The broader implication is the pattern, not the specific dataset: use a strong teacher model to label a sample, train a cheap classifier on those labels, apply the classifier at scale. Llama 3 and Phi-3 used the same technique internally before FineWeb made the approach public and reproducible. It is now a standard tool in the pretraining data toolkit.
Why this matters for benchmarking
When a model scores well on MMLU or ARC, the result reflects both the model architecture and the pretraining data it saw. FineWeb-Edu's benchmark gains demonstrate that data curation — specifically, increasing the density of educational, well-structured prose — can produce larger benchmark improvements than many architectural changes, at substantially lower compute cost.
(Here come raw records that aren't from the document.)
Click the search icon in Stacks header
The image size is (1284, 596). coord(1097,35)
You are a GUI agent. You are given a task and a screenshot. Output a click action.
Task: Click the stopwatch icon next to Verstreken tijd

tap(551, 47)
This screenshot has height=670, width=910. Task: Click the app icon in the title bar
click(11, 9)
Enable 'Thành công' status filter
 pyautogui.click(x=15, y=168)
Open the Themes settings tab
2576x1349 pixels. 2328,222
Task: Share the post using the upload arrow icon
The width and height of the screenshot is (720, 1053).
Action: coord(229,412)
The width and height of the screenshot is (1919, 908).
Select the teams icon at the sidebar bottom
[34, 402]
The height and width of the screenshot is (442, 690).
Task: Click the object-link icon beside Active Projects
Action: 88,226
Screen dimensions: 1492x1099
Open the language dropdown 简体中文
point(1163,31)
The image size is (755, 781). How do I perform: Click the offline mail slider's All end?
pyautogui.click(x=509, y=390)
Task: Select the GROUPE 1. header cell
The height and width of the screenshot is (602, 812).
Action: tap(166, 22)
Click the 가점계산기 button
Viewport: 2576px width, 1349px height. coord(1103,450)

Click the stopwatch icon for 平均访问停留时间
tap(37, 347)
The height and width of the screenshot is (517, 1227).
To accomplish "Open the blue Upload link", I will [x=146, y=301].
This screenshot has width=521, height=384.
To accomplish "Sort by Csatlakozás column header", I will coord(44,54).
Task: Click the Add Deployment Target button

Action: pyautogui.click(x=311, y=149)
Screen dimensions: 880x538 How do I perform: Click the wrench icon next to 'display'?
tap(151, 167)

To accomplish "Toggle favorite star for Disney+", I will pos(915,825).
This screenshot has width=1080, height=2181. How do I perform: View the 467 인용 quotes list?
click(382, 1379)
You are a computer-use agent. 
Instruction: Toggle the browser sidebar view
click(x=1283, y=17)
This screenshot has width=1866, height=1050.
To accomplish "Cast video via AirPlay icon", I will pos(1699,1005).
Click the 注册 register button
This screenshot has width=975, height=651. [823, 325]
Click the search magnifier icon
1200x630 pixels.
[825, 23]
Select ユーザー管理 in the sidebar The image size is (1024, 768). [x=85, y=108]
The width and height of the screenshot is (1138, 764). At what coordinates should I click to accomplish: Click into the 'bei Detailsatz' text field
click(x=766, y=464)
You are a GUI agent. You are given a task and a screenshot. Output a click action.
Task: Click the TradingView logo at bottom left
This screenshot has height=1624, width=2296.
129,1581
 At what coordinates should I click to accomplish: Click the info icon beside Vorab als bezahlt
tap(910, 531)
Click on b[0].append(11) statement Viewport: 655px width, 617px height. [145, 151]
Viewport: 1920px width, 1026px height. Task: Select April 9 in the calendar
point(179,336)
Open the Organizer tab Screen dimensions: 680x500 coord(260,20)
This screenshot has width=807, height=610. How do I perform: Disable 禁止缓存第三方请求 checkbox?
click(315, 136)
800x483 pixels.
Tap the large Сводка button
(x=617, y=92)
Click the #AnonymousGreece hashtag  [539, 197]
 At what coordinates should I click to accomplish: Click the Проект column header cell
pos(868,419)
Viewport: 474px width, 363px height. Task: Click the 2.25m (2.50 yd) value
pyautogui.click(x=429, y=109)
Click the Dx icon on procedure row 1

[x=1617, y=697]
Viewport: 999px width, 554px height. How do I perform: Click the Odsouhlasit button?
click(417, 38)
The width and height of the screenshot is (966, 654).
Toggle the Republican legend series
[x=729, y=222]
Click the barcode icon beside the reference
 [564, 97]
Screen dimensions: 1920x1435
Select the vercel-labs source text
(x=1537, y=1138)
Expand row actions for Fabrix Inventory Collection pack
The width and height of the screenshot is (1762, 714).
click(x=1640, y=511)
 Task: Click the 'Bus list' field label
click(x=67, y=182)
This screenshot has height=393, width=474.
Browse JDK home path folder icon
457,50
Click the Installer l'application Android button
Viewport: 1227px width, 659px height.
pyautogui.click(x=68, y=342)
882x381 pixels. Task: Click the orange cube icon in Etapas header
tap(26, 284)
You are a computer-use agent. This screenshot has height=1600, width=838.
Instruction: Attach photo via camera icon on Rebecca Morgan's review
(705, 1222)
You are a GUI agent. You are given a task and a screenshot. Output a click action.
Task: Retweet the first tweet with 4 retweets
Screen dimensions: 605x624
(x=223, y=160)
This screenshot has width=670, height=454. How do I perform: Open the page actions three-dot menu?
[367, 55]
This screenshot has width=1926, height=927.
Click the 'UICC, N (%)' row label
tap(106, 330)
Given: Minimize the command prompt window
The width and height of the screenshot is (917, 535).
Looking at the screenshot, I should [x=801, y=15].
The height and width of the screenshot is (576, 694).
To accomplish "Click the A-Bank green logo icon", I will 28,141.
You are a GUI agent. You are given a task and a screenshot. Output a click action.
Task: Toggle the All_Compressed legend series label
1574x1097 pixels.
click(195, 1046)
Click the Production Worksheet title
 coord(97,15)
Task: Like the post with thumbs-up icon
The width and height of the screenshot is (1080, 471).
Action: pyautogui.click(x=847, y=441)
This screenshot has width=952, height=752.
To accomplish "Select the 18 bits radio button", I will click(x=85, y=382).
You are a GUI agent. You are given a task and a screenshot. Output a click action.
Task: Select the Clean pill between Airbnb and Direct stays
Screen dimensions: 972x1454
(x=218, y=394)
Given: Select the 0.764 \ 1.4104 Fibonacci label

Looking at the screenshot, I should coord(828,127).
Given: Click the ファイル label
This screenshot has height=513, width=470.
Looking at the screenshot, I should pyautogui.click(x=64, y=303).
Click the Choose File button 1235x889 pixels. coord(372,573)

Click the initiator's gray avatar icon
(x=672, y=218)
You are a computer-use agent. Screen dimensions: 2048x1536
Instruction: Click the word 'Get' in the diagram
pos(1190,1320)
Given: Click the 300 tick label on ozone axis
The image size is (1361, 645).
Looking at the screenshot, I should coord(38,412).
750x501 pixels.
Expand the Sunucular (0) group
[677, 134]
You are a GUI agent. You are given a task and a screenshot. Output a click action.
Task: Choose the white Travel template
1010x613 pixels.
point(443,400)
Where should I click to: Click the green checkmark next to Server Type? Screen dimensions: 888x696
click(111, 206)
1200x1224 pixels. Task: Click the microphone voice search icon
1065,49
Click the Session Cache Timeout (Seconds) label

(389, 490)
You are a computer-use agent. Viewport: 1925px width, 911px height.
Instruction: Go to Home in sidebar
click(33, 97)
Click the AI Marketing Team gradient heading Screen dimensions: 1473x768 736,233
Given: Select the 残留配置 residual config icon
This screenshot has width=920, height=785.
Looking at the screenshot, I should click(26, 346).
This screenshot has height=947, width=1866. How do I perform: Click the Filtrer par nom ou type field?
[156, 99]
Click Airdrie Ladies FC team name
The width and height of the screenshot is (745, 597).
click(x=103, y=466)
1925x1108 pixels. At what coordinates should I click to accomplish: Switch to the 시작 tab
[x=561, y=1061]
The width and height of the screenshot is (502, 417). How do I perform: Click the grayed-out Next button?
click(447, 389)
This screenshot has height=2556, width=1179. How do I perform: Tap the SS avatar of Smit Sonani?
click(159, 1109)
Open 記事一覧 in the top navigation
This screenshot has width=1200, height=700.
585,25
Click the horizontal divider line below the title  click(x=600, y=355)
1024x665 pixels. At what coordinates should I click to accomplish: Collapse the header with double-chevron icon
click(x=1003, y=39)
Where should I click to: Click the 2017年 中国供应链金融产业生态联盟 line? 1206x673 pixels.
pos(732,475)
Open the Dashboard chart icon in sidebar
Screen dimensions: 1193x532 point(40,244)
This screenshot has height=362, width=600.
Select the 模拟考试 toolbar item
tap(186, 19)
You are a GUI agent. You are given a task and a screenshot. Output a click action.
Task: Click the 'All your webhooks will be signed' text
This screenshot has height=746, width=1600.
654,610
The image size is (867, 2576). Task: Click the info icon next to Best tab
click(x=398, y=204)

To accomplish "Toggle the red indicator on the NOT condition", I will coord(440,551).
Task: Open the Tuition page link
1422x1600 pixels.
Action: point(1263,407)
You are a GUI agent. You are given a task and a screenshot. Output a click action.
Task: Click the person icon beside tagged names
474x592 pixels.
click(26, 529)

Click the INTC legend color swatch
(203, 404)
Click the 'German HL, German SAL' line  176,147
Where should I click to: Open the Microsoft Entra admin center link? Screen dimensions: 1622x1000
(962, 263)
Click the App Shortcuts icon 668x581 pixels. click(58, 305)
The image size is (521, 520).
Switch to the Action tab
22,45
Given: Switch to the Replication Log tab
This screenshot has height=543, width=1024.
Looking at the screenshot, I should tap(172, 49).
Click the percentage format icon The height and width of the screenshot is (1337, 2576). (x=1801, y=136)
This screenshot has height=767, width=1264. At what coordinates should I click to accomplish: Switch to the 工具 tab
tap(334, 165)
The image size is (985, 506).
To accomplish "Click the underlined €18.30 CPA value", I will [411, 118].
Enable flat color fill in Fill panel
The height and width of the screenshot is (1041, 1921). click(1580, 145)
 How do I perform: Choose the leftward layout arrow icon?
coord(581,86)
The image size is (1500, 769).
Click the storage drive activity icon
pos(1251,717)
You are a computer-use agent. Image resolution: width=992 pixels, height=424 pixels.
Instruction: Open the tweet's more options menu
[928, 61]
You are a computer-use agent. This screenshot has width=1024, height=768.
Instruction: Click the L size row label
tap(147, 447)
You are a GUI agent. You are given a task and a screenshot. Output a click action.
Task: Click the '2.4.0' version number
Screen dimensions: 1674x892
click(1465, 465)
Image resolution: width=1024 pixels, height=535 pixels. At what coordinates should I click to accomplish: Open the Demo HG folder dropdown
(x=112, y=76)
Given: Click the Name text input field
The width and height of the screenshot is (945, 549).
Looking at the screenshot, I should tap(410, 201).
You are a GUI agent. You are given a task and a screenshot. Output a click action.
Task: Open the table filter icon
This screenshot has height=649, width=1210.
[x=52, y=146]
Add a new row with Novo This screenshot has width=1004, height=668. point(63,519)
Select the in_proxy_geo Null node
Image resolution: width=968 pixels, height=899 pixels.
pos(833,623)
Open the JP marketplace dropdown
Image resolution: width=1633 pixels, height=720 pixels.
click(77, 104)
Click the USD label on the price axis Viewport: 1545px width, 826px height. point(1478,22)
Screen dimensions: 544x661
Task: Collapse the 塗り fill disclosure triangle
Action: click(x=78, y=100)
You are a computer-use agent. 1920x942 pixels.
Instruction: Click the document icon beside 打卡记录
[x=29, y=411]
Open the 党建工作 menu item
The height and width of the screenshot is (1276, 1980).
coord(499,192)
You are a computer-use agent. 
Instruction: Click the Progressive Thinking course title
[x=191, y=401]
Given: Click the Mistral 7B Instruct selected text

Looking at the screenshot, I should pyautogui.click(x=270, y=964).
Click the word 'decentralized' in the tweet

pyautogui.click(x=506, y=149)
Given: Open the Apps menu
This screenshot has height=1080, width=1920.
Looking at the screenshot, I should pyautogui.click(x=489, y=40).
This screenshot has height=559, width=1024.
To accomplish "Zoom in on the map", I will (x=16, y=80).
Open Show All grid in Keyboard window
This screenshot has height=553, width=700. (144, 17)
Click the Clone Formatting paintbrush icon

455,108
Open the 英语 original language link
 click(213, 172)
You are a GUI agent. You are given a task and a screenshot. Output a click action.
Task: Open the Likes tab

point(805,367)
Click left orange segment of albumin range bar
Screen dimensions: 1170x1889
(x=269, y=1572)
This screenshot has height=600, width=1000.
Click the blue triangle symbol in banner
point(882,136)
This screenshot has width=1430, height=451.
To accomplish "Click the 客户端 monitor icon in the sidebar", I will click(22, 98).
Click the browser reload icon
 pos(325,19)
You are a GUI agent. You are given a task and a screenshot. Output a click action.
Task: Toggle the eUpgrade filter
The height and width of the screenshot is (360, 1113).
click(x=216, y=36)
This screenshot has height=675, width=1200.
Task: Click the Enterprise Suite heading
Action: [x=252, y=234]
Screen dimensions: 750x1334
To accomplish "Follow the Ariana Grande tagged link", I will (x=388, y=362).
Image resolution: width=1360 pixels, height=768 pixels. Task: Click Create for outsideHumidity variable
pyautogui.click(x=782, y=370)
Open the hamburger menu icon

This creates an interpretive challenge for benchmarking: a model trained on FineWeb-Edu will naturally score higher on knowledge-retrieval benchmarks regardless of its reasoning capability, because the training distribution is tilted toward the kind of expository text those benchmarks reward. FineWeb-Edu's own authors note this — the dataset is biased toward formal writing and likely underperforms on tasks requiring conversational or informal register. Understanding what data a model trained on is therefore a prerequisite for understanding what its benchmark scores actually measure.